Exordia

Demosthenes

Demosthenes. Vol. VII. Funeral Speech, Erotic Essay, LX, LXI, Exordia and Letters. DeWitt, Norman W. and Norman J., translators. Cambridge, MA: Harvard University Press, 1949 (printing).

I think that you would rightly pay attention, men of Athens, if any man should promise to demonstrate that in the matters you are considering justice and expediency coincide. Now I believe that I shall do this without difficulty if you on your part will comply with a very slight request of mine. Let none of you, according as one or another has an opinion about the present situation, be positive that he is right in all his conclusions; but, if it turns out that something be said against these, let him consider it, listening to all the points patiently, and then, if some suggestion seems to have been rightly made, adopt it. For the measure that succeeds will belong no less to you who adopted it than to him who proposed it to you. Surely the first step toward sound deliberation is not to have reached a decision before you have heard the discussions upon which you should base your decision. For the occasion and the method of ratifying your resolutions and of deciding in the first instance what seems expedient are not the same.[*](A measure was often debated several times before being ratified. Debate should be leisurely, ratification prompt and decisive: Dem. Ex. 21. 3.)

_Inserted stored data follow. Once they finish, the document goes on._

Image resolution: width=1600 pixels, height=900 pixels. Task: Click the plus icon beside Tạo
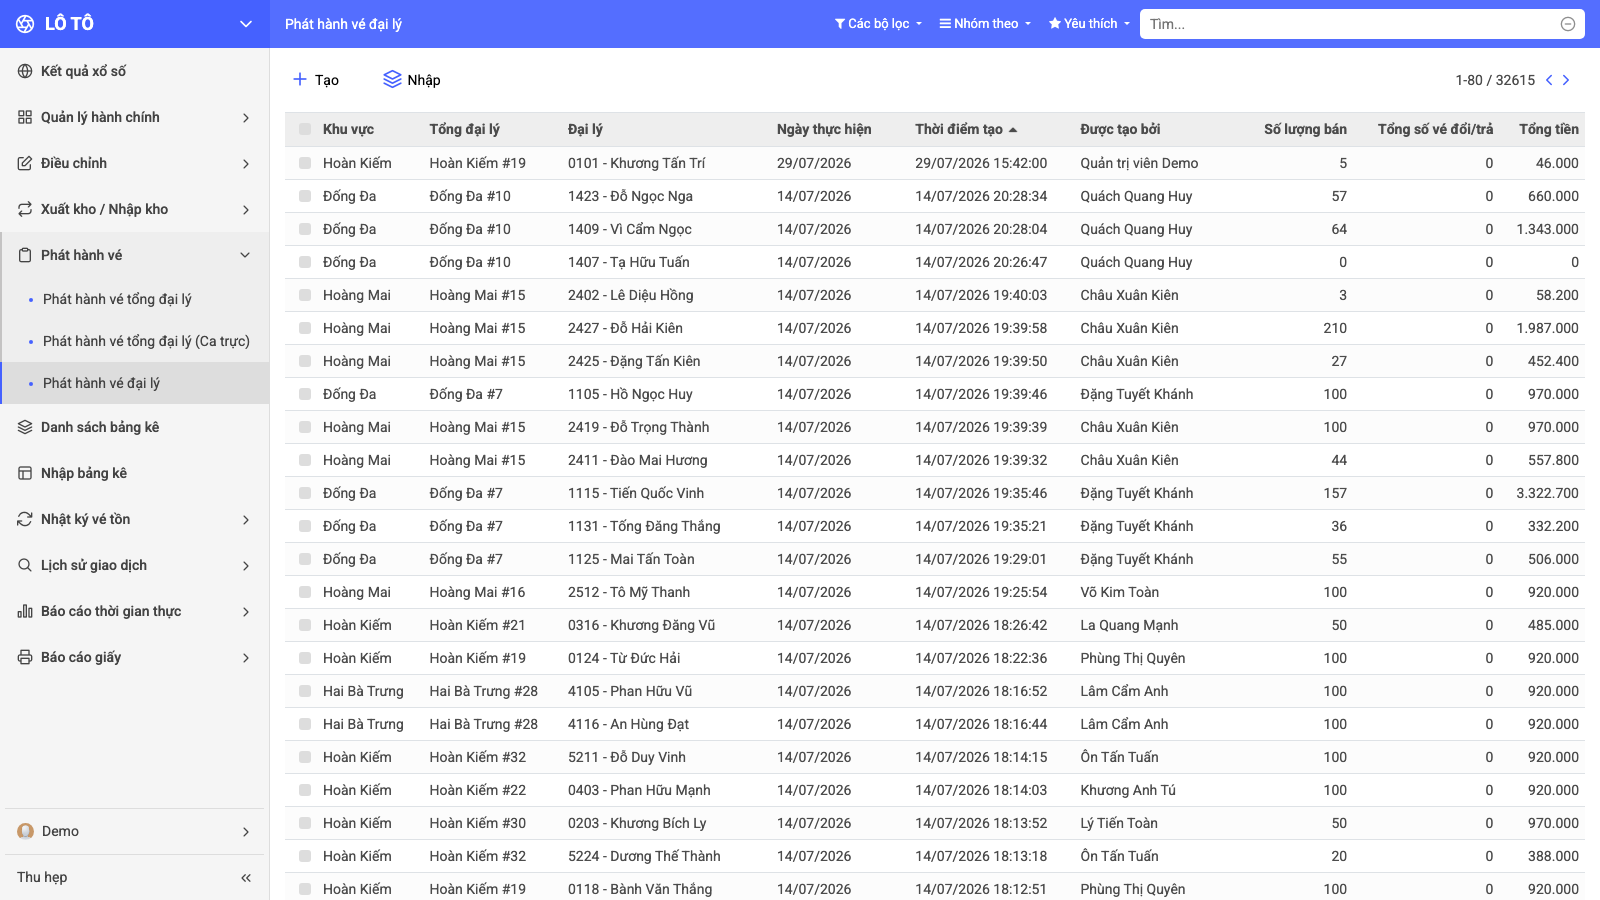(x=300, y=79)
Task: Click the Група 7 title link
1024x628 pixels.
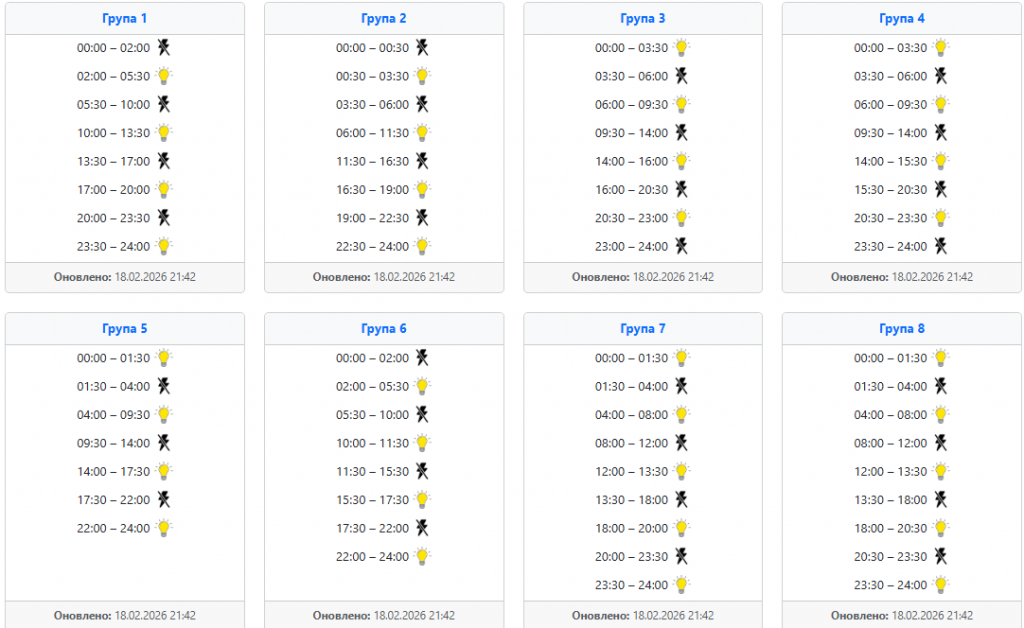Action: point(642,329)
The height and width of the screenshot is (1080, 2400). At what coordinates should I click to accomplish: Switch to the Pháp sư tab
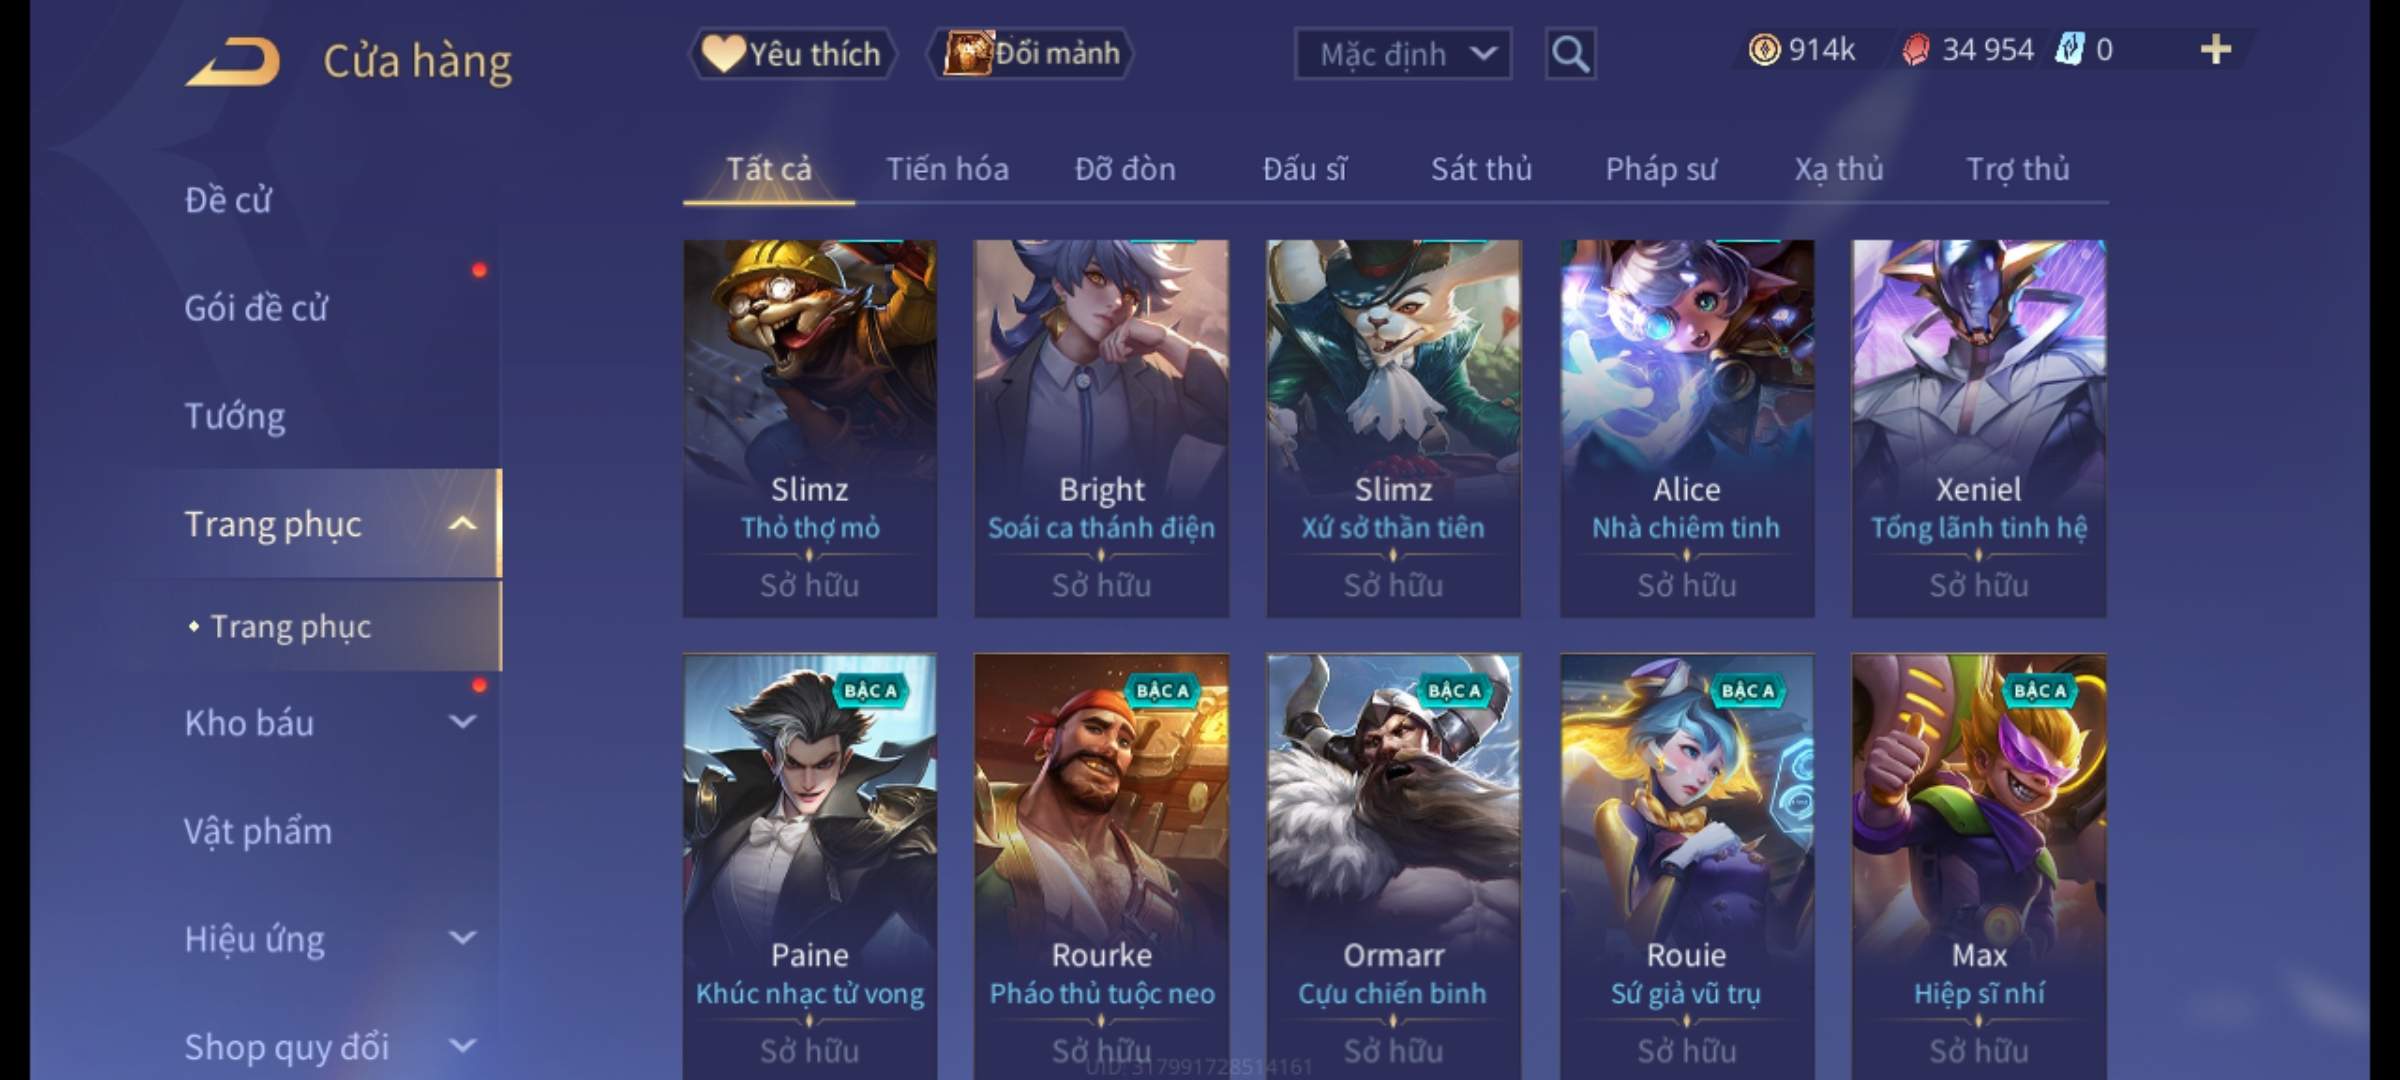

I have come forward, men of Athens, to consult with you whether I should speak or not, and I shall explain to you for what reason I am at a loss how to decide this by myself. It is obligatory, in my opinion, that one who seeks to gratify neither himself nor certain people, but wishes to say on your behalf what he is convinced is most expedient, should both support good measures proposed by either side, and, conversely, oppose all unfair proposals which either side thinks fit to urge. Accordingly, if you should submit to hear both these lines of argument briefly, you would deliberate much better on the remaining questions; but, if you should desert me before learning my views, it would be my lot to be put in the wrong with both sides without being guilty of injustice to either. Now, I do not deserve to be in this plight. Therefore, if you bid me, I am prepared to speak; otherwise it is well for me to keep silence.

I consider it both just and profitable, men of Athens, for you to lay aside charges and accusations when we are to deliberate, and for each one to say what he thinks is best concerning the matters before you. For while we all understand that through the fault of certain men our affairs are in a bad way, it is the task of your counsellor to suggest by what means they may be improved.